1 Boolean computations in superposition LW post. 2 Boolean computations paper of LW post with more worked out but some of the fun stuff removed. 3 Some proofs about information-theoretic limits of comp-sup. 4 General circuits in superposition LW post. If I missed something, a link would be appreciated.
Two shovel-ready theory projects in interpretability.
Most scientific work, especially theoretical research, isn’t “shovel-ready.” It’s difficult to generate well-defined, self-contained projects where the path forward is clear without extensive background context. In my experience, this is extra true of theory work, where most of the labour if often about figuring out what the project should actually be, because the requirements are unclear or confused.
Nevertheless, I currently have two theory projects related to computation in superposition in my backlog that I think are valuable and that maybe have reasonably clear execution paths. Someone just needs to crunch a bunch of math and write up the results.
Impact story sketch: We now have some very basic theory for how computation in superposition could work[1]. But I think there’s more to do there that could help our understanding. If superposition happens in real models, better theoretical grounding could help us understand what we’re seeing in these models, and how to un-superpose them back into sensible individual circuits and mechanisms we can analyse one at a time. With sufficient understanding, we might even gain some insight into how circuits develop during training.
This post has a framework for compressing lots of small residual MLPs into one big residual MLP. Both projects are about improving this framework.
1) I think the framework can probably be pretty straightforwardly extended to transformers. This would help make the theory more directly applicable to language models. The key thing to show there is how to do superposition in attention. I suspect you can more or less use the same construction the post uses, with individual attention heads now playing the role of neurons. I put maybe two work days into trying this before giving it up in favour of other projects. I didn’t run into any notable barriers, the calculations just proved to be more extensive than I’d hoped they’d be.
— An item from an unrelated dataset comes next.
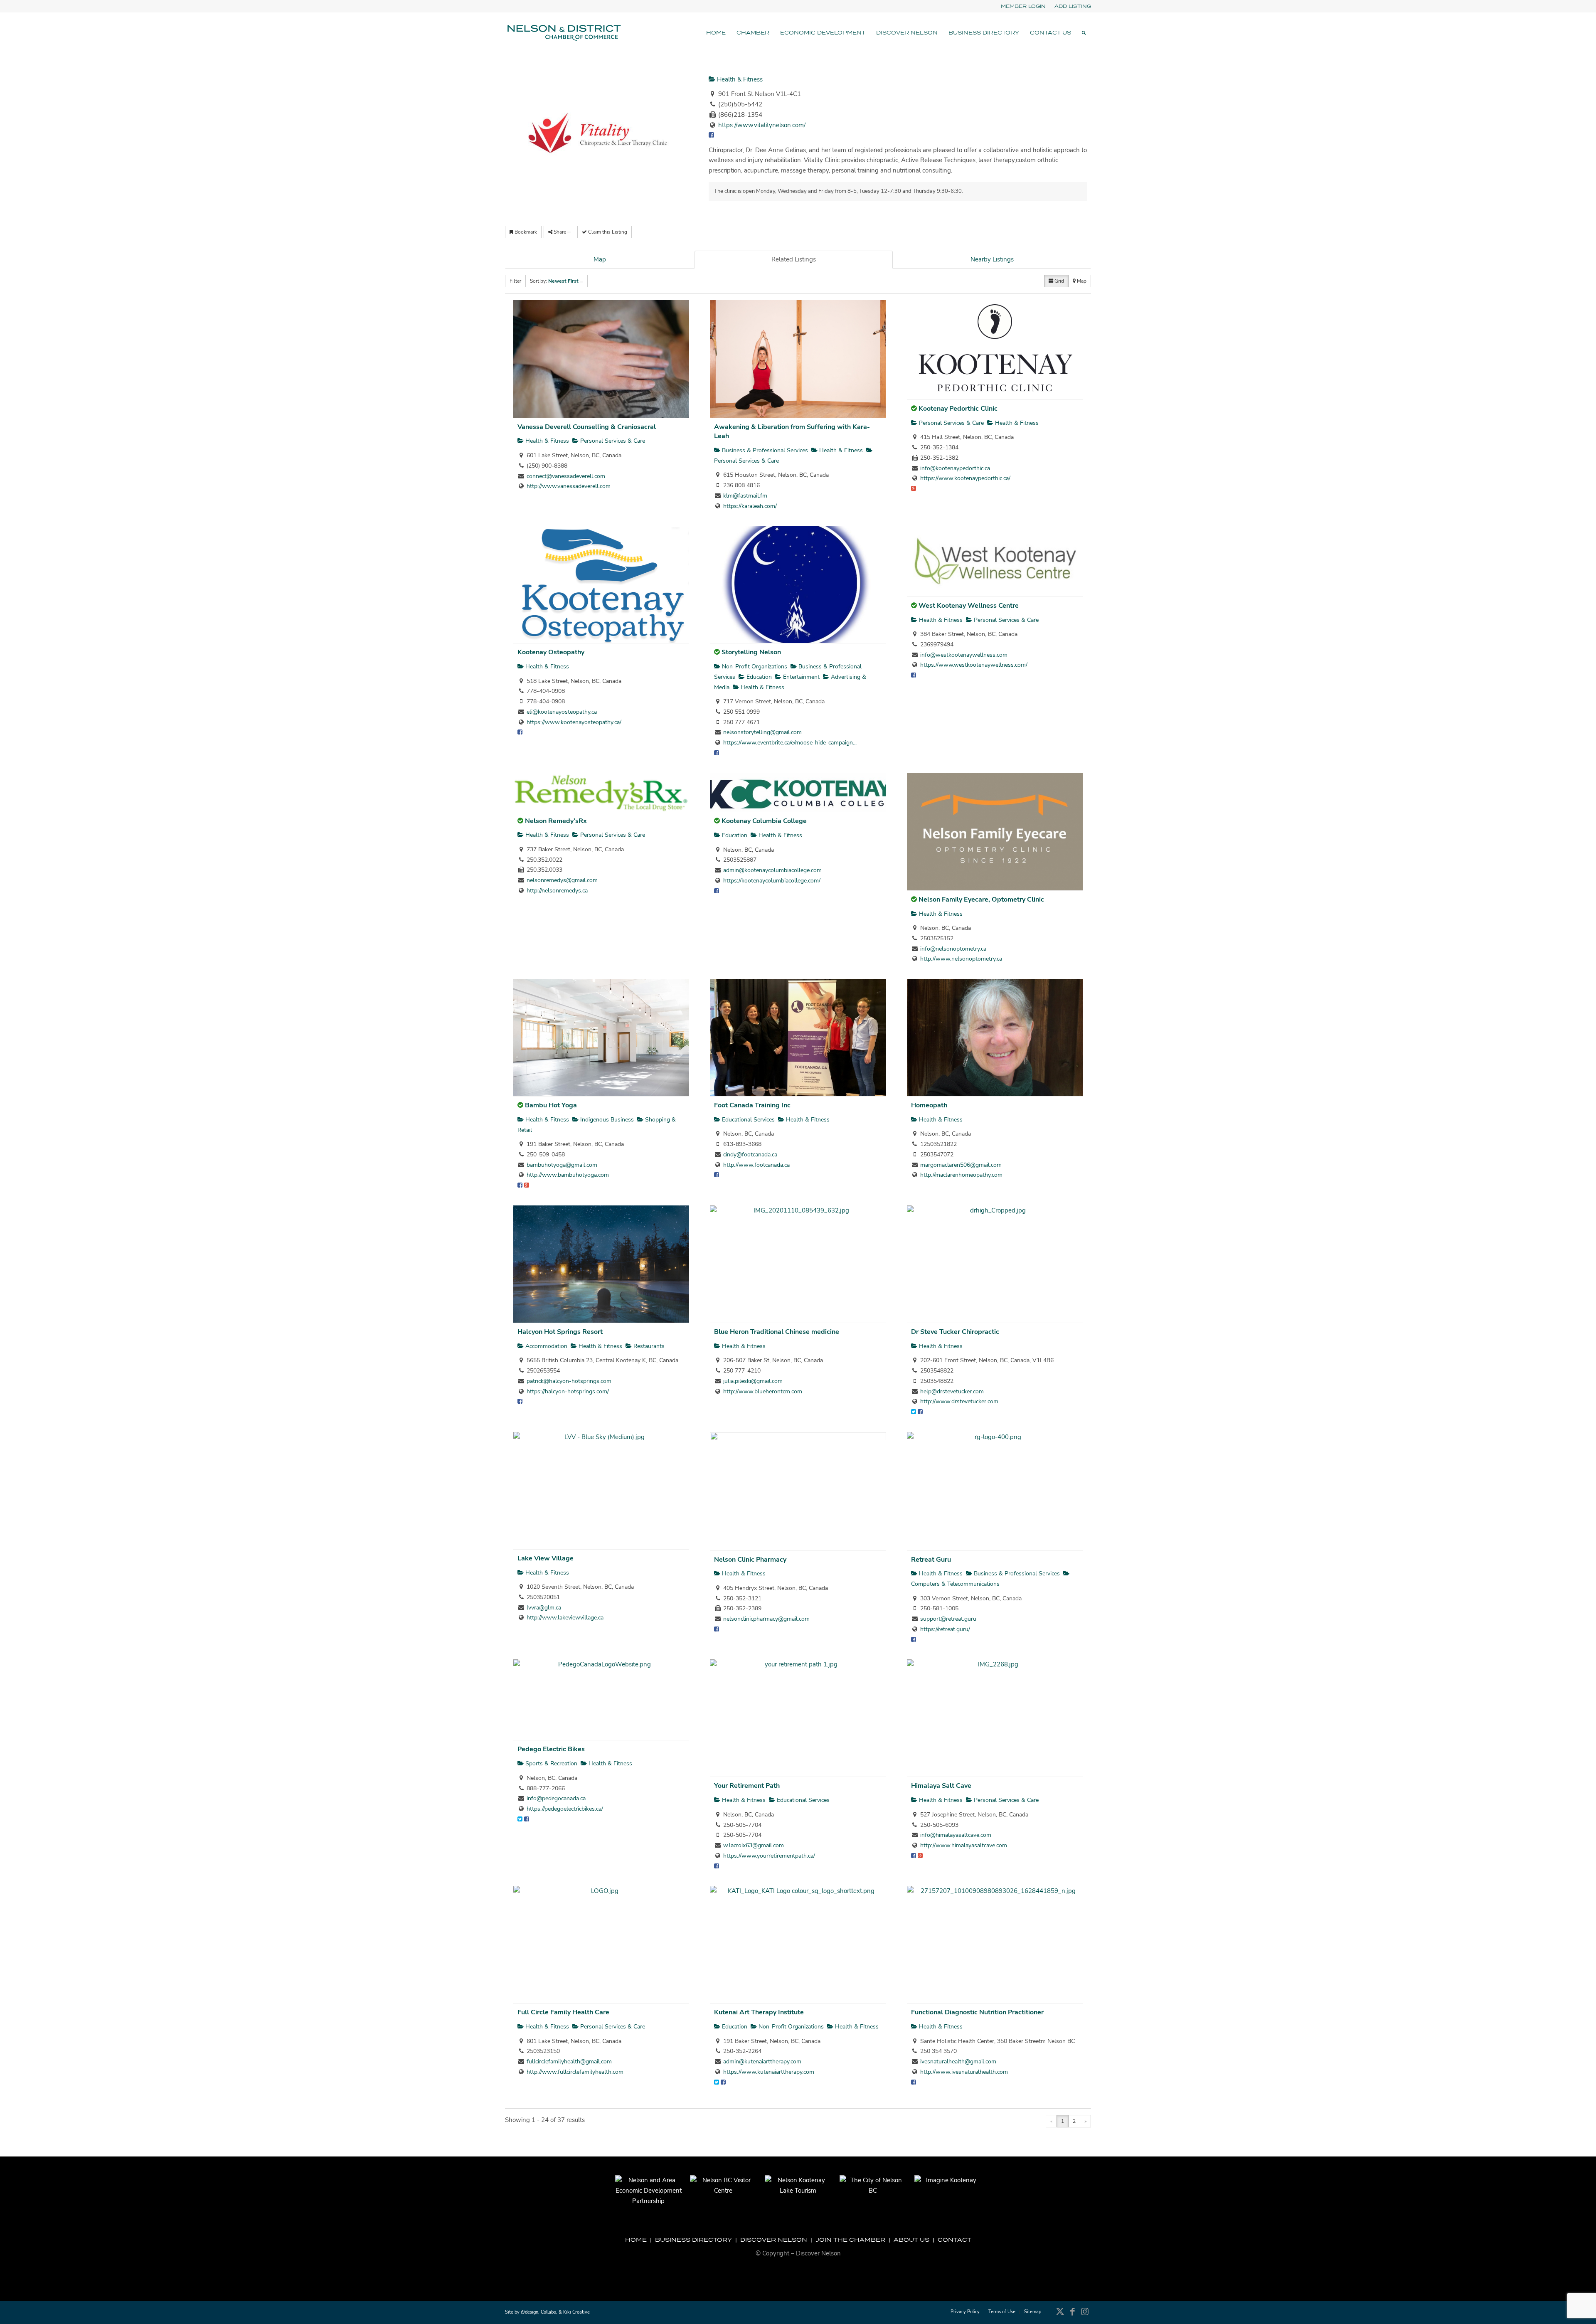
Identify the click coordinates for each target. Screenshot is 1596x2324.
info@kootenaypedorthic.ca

2) Improve error terms for circuits in superposition at finite width. The construction in this post is not optimised to be efficient at finite network width. Maybe the lowest hanging fruit to improving it is changing the hyperparameter p, the probability with which we connect a circuit to a set of neurons in the big network. We set p=log(M)mM in the post, where M is the MLP width of the big network and m is the minimum neuron count per layer the circuit would need without superposition. The log(M) choice here was pretty arbitrary. We just picked it because it made the proof easier. Recently, Apollo played around a bit with superposing very basic one-feature circuits into a real network, and IIRC a range of p values seemed to work ok. Getting tighter bounds on the error terms as a function of p that are useful at finite width would be helpful here. Then we could better predict how many circuits networks can superpose in real life as a function of their parameter count. If I was tackling this project, I might start by just trying really hard to get a better error formula directly for a while. Just crunch the combinatorics. If that fails, I’d maybe switch to playing more with various choices of p in small toy networks to develop intuition. Maybe plot some scaling laws of performance with p at various network widths in 1-3 very simple settings. Then try to guess a formula from those curves and try to prove it’s correct.
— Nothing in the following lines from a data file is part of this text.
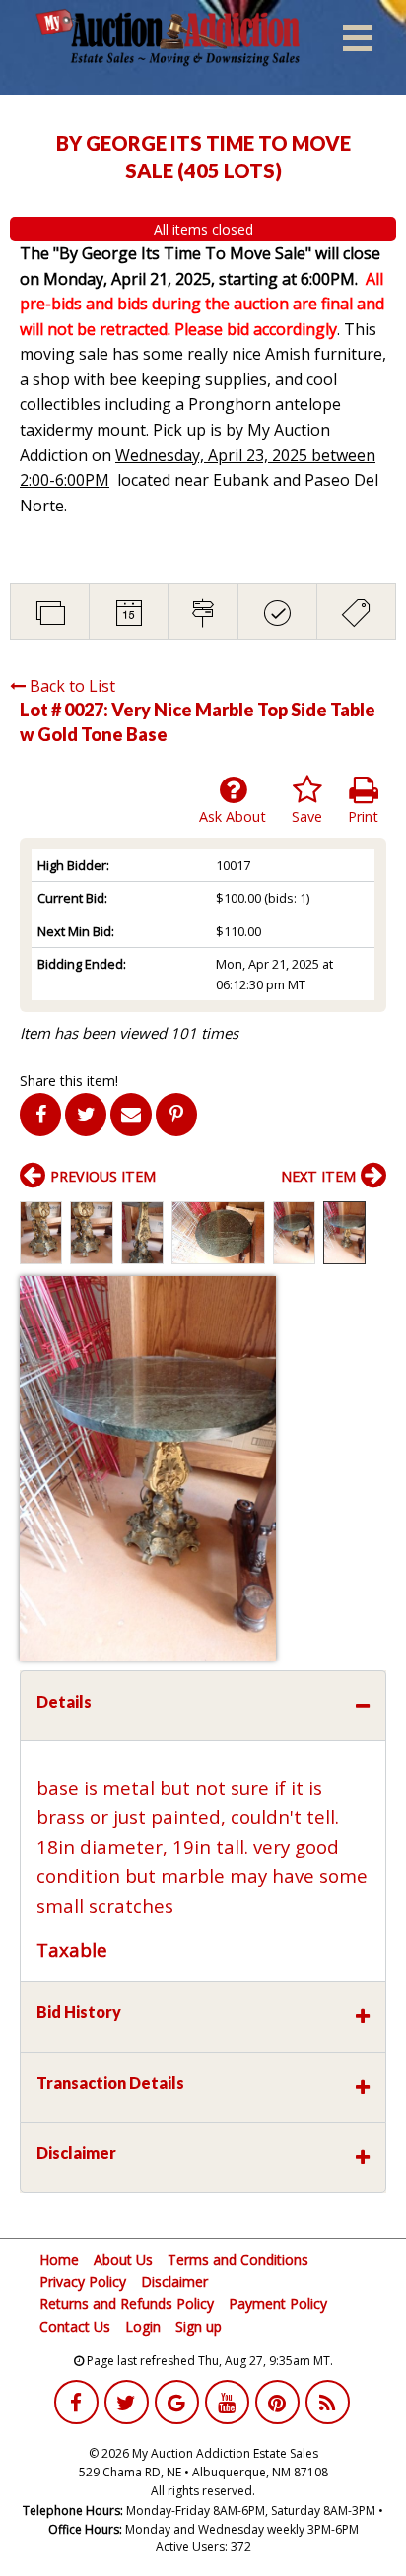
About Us (123, 2259)
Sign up (198, 2326)
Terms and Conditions (238, 2259)
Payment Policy (278, 2303)
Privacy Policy (82, 2281)
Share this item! (69, 1080)
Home (59, 2259)
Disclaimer (174, 2281)
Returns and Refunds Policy (126, 2303)
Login (143, 2326)
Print (363, 816)
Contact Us (74, 2326)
Another very valuable project is of course to try training models to do computation in superposition instead of hard coding it. But Stefan mentioned that one already.
1 Boolean computations in superposition LW post. 2 Boolean computations paper of LW post with more worked out but some of the fun stuff removed. 3 Some proofs about information-theoretic limits of comp-sup. 4 General circuits in superposition LW post. If I missed something, a link would be appreciated.